President Obama named Dr. Adam Weber as one of this year’s recipients of the Presidential Early Career Award for Scientists and Engineers, the highest honor bestowed by the United States Government on science and engineering professionals in the early stages of their career. He was nominated based on his applied research on fuel cells for the Department of Energy.
Transport phenomena in electrochemical technologies are at the crux of Adam Weber’s research interests. He has studied water and thermal management, durability, and manufacturing issues in low-temperature fuel cells, through both mathematical modeling and advanced component diagnostics. This work has interacted with various industrial partners and has led to many fruitful joint-collaborations aimed at optimizing, understanding, and improving the technologies.

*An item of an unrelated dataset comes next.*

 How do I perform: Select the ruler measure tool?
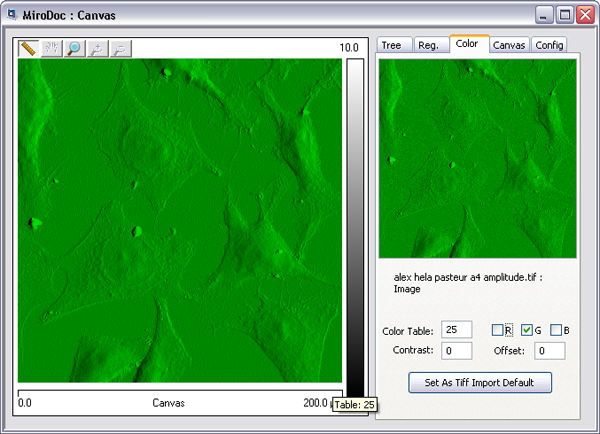(29, 48)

His fuel-cell work is now being leveraged into improving redox flow-batteries for grid-scale electrical energy storage. Working together with Berkeley Lab scientists Venkat Srinivasan, Vincent Battaglia, and research associate Kyu Taek Cho, the team has developed what is believed to be one of the highest power density flow-batteries to date.
Adam Weber’s current research is also focused on transport and properties of ion-conducting polymers, especially their existence as both membranes and thin films in electrode structures for various electrochemical technologies. Additional interests include understanding and optimizing solar-fuel generators, as done at the Joint Center for Artificial Photosynthesis, where Dr. Weber is the Modeling and Simulation Team (MaST) lead.
Although still early in his career, Adam has already developed a long list of industry collaborations and partners with several leading U.S. companies (DuPont, General Electric, General Motors, Gore, Ion Power, Proton OnSite, United Technologies, 3M) as well as international firms (Ballard, Bosch, Freudenberg, Johnson Matthey, Nuvera, SGL Carbon, Toyota).